**SUPPLIED PASSAGE**

=== Section Start ===

The Montgomery County Major Thoroughfare Plan, last updated in 2016 and originally scheduled for revision in 2020, was pushed back to the summer of 2021 as a result of COVID-19-related delays. However, officials said before that gets off the ground, the county’s four precincts will need to hold a series of community meetings this spring.
According to Brown and Gay Engineers, the company updating the thoroughfare plan through a $125,000 contract with the county, the update to the 2016 plan will include an analysis of major roadways, east-west and north-south connectivity, and highway accessibility. Roads in Conroe, Montgomery and Willis that were highlighted in the 2016 plan include Hwy. 105, FM 1097 and Hwy. 75.
Projects may be submitted for funding consideration through the Houston-Galveston Area Council, which will be soliciting items for its Transportation Improvement Program in September. The TIP is a financial plan of transportation projects approved to receive federal funding over the next four years.

=== Section End ===

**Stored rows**
=== Section Start ===

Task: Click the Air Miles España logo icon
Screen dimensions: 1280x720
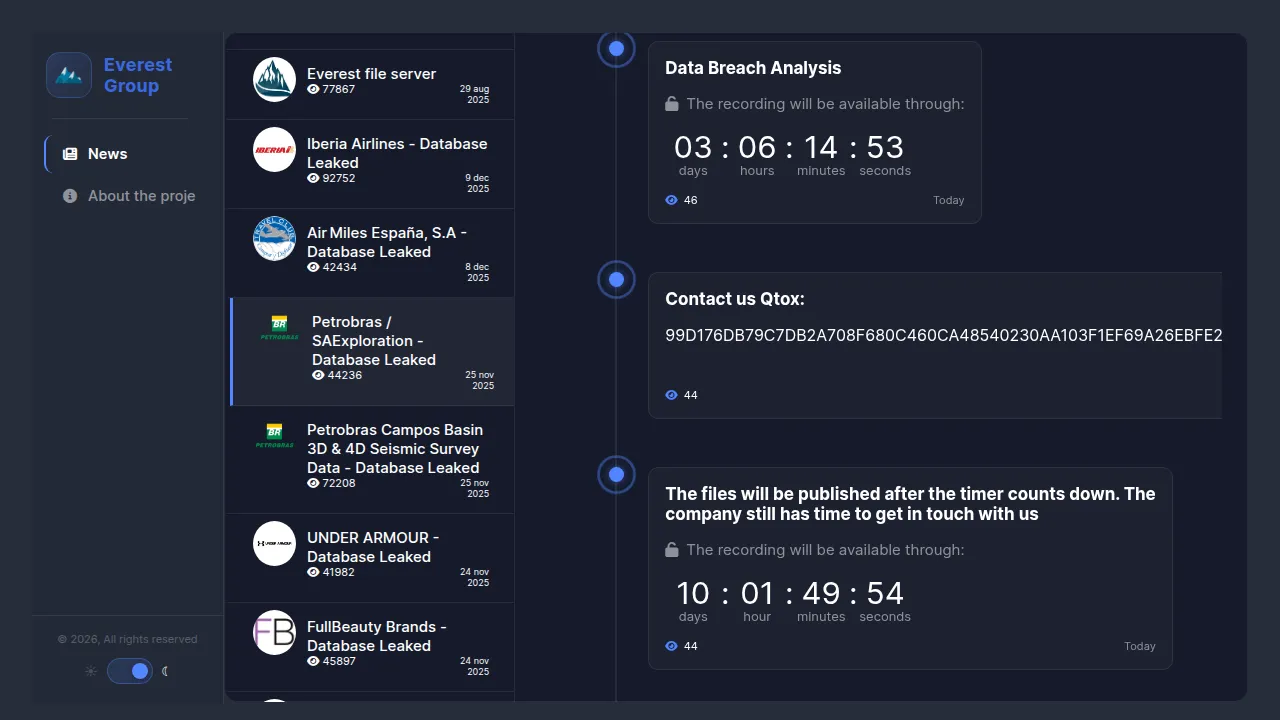Action: [x=274, y=239]
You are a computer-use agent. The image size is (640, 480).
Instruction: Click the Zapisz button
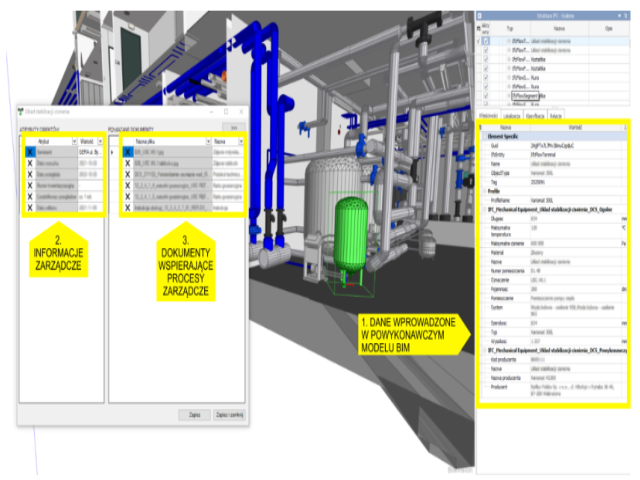click(194, 413)
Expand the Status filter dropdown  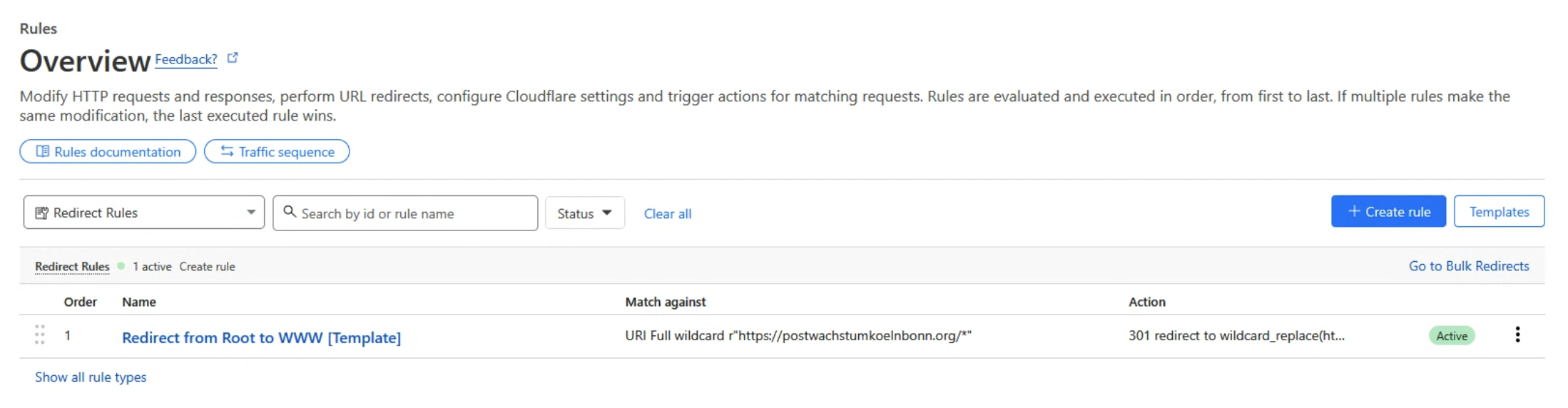pyautogui.click(x=585, y=213)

=== Section End ===

**TASKS FOR THIS EXERCISE**
(a) List the roads in Conroe, Montgomery and Willis that the Montgomery County thoroughfare text says were highlighted in the 2016 plan.
(b) Continue the Montgomery County thoroughfare text from its last sentence.

**ANSWERS TO THE EXERCISES**
(a) Hwy. 105, FM 1097 and Hwy. 75

(b)
Megan Siercks, senior project manager at BGE, said at an Oct. 13 Commissioners Court meeting that stakeholder meetings would need to be held in each precinct with 10-15 members from each community, followed by additional community meetings in early 2021. Community Impact Newspaper did not receive information and meeting details as of publication from Robert Walker, commissioner for Precinct 1, which covers most of the Lake Conroe area.
In a statement from Precinct 3 officials, they did not speculate on whether a road bond will be forthcoming in 2021 but said the precinct works within its budget to complete as many projects as possible.
“There always will be discussion regarding how to best fund road and bridge projects. The most pressing needs are projects that improve safety and mobility within the precinct and our communities,” said Andrew DuBois, the project manager for Montgomery County Precinct 3 Commissioner James Noack.
Looking big picture, state funding for transportation projects will likely be limited as the state faces a $950 million budget shortfall this legislative session.